**** Data section ****

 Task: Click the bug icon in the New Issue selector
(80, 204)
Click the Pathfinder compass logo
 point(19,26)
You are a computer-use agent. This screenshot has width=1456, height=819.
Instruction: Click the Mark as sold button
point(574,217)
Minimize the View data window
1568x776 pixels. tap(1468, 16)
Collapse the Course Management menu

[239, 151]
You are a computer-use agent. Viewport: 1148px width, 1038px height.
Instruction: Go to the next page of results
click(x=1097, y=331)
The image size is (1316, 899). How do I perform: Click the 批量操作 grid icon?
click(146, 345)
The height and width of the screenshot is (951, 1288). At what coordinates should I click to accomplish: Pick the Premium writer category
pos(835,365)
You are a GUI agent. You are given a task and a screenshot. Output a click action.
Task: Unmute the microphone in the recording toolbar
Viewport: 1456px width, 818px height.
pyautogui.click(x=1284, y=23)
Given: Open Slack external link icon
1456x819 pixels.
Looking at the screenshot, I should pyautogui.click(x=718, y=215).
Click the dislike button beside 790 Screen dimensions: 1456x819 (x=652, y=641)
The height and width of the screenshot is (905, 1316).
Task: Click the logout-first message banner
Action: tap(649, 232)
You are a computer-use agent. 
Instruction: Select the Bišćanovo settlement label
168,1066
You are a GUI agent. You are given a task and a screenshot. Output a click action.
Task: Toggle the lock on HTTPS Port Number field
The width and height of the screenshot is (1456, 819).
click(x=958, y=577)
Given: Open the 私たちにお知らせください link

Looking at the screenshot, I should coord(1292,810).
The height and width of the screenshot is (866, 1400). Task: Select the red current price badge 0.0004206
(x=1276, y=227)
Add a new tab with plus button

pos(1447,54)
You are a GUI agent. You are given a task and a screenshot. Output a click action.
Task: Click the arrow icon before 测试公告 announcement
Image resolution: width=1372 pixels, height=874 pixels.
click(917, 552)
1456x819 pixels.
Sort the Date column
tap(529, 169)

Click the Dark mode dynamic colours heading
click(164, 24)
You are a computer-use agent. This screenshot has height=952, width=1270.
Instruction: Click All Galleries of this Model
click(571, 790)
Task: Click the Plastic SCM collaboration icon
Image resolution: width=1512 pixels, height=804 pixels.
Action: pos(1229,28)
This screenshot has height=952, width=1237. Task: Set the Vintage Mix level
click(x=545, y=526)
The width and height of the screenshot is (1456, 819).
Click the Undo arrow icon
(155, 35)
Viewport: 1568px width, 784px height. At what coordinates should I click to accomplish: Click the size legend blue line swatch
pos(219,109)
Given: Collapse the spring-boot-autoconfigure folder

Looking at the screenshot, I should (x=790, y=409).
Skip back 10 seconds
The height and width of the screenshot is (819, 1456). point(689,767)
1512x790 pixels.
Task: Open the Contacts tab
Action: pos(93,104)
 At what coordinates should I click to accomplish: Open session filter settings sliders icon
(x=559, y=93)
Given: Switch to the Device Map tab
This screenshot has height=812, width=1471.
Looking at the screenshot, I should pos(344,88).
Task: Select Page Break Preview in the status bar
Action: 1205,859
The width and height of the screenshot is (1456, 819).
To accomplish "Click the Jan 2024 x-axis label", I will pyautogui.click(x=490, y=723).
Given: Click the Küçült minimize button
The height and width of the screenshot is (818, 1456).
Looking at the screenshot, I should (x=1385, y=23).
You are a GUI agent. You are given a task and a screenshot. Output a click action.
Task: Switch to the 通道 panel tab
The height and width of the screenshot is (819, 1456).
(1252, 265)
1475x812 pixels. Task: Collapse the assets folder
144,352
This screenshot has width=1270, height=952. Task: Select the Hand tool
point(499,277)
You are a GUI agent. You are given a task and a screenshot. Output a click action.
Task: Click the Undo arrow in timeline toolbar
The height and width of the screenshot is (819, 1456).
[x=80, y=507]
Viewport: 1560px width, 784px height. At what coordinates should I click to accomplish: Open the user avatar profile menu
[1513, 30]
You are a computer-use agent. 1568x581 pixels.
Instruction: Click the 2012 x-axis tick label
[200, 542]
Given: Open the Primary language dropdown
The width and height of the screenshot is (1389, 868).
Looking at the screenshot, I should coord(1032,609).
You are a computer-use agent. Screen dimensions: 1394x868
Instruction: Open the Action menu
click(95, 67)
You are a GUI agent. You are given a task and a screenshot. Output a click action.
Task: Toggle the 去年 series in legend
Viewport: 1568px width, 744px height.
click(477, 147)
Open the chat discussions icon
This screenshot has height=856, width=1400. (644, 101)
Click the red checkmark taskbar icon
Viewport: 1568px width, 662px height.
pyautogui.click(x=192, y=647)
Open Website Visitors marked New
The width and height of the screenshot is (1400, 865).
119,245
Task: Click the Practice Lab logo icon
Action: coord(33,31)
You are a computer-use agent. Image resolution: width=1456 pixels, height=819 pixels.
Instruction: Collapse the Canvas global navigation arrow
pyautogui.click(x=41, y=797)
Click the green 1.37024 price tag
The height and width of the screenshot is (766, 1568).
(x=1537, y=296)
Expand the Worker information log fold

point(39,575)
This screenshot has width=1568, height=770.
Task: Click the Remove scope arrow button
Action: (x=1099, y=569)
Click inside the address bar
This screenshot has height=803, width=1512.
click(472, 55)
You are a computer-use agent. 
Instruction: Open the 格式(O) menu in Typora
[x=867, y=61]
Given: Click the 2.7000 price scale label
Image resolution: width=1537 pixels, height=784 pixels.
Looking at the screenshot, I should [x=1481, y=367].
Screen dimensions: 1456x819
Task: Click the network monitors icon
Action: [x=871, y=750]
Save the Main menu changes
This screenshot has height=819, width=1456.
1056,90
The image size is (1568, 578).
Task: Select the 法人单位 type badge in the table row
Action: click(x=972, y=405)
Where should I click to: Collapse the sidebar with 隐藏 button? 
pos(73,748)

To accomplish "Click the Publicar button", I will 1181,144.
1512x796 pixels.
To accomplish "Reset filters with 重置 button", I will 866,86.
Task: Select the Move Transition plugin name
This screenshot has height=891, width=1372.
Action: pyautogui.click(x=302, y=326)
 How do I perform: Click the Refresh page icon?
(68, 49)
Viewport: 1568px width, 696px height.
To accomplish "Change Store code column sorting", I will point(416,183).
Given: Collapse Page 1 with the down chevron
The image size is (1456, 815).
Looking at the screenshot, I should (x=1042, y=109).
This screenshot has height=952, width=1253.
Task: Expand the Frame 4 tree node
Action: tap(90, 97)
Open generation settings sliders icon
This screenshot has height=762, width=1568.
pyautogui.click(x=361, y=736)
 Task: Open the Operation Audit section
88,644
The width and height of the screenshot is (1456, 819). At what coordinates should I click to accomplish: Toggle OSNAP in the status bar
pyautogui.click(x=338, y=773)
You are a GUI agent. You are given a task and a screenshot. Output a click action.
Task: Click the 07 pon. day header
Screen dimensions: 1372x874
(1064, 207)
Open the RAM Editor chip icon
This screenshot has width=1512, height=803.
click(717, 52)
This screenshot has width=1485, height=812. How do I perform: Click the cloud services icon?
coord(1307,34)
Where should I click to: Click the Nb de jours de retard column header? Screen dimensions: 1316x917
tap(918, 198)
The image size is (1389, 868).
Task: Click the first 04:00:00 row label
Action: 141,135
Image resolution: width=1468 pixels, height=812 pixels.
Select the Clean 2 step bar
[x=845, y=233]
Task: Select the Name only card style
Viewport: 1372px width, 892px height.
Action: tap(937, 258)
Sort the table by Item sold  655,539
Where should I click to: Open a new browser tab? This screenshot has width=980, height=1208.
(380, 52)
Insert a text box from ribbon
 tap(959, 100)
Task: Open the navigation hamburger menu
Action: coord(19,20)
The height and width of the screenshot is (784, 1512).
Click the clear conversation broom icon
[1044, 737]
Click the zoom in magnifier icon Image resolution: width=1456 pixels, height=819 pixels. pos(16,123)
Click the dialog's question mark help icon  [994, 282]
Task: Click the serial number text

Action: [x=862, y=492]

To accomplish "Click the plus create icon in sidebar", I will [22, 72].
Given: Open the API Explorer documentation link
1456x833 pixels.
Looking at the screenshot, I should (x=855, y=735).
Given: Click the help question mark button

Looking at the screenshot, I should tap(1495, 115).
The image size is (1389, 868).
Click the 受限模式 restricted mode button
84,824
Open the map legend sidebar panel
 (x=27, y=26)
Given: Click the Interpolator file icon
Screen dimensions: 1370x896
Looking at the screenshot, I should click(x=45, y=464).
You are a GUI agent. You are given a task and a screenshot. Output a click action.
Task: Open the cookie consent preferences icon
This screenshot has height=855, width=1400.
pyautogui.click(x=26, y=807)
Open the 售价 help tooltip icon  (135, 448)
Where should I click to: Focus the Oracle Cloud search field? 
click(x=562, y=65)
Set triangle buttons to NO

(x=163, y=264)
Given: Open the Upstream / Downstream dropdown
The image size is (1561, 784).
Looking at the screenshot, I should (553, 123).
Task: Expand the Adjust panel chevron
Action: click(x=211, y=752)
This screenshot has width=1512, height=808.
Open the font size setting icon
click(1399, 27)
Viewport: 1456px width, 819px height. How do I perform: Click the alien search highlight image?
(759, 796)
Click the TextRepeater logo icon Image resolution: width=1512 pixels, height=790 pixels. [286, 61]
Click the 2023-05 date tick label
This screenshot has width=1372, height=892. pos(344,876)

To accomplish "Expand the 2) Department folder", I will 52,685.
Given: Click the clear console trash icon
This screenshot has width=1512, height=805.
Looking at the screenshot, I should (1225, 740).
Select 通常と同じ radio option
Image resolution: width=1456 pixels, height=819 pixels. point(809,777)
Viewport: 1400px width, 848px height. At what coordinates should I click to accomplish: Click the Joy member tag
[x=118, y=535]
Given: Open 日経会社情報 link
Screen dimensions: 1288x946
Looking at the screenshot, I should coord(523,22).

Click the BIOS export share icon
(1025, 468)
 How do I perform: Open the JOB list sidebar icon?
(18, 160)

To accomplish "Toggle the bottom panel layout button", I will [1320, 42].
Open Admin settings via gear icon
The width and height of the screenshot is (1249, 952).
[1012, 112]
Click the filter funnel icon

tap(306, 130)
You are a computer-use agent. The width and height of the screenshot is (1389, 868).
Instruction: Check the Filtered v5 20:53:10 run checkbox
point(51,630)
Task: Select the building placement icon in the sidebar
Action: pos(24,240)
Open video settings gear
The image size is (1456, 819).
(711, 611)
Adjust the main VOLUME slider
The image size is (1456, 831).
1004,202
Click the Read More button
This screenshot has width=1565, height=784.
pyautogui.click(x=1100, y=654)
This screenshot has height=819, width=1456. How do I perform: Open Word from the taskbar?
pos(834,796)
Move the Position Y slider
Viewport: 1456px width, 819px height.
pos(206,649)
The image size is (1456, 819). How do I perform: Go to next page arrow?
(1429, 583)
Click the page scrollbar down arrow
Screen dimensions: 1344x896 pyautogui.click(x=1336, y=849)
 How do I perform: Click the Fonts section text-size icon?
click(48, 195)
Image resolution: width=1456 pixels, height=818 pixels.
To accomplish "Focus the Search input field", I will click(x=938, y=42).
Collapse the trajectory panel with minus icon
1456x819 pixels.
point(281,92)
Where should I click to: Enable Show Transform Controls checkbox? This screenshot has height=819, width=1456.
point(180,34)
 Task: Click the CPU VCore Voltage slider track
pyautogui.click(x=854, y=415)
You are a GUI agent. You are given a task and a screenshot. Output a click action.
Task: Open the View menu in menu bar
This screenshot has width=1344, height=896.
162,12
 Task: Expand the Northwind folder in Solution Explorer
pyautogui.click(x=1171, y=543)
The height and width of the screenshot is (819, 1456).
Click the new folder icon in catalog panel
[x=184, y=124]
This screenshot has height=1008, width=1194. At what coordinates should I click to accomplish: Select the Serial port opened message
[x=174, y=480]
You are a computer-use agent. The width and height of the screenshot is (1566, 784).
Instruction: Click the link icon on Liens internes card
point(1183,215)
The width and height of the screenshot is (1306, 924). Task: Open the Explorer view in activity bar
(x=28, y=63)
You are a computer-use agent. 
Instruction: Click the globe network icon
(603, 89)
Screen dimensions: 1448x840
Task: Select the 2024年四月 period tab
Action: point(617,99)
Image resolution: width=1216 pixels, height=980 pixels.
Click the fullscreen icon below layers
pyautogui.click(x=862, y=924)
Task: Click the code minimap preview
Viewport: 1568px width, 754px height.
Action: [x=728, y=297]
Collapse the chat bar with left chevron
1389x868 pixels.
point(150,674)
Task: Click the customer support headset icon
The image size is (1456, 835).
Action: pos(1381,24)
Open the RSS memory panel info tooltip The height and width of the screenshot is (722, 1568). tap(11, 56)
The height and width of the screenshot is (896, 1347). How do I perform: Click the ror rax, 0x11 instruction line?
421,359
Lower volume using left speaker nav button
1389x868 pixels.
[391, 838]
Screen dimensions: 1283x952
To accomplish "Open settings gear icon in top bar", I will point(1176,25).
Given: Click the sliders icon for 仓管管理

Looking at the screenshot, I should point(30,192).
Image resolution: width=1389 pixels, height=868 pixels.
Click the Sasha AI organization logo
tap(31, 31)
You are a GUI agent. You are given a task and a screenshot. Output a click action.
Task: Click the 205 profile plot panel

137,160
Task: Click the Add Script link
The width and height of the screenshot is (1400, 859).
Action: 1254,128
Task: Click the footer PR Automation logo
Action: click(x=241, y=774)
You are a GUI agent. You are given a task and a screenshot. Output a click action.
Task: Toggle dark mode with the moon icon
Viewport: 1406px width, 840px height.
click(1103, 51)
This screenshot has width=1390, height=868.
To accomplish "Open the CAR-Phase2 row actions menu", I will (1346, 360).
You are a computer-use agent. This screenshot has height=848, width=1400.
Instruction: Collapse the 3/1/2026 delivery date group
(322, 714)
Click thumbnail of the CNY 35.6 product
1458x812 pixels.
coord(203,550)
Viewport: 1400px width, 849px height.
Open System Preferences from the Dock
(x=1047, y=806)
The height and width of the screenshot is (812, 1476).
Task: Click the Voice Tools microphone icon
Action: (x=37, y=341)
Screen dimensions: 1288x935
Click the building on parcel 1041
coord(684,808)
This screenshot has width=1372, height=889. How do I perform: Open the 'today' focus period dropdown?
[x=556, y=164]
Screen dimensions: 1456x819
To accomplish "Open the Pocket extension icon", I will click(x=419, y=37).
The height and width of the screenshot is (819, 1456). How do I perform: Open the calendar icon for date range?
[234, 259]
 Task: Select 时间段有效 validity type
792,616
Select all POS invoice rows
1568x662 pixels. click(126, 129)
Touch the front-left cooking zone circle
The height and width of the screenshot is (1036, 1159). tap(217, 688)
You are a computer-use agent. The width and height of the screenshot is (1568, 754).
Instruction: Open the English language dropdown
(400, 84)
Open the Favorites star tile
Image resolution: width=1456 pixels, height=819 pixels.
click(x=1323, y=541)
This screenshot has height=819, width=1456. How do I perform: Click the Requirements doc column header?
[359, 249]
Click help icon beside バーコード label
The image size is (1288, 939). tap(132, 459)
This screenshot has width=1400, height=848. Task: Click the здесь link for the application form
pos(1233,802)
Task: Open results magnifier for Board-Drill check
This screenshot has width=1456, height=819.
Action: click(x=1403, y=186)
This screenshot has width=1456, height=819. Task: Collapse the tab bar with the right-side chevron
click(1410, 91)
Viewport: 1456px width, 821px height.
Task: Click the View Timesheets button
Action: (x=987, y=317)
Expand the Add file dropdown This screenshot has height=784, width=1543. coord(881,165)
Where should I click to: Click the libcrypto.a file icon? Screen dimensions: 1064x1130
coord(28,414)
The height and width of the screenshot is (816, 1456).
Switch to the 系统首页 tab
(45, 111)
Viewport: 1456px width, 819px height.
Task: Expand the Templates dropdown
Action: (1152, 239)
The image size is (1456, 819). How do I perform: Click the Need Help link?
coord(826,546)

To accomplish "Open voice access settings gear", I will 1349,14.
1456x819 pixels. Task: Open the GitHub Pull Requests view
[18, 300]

****

Prompt:
Scan the records for the string "toolbar" and report each line where it occurs.

Exercise answer:
Task: Unmute the microphone in the recording toolbar
Task: Click the Undo arrow in timeline toolbar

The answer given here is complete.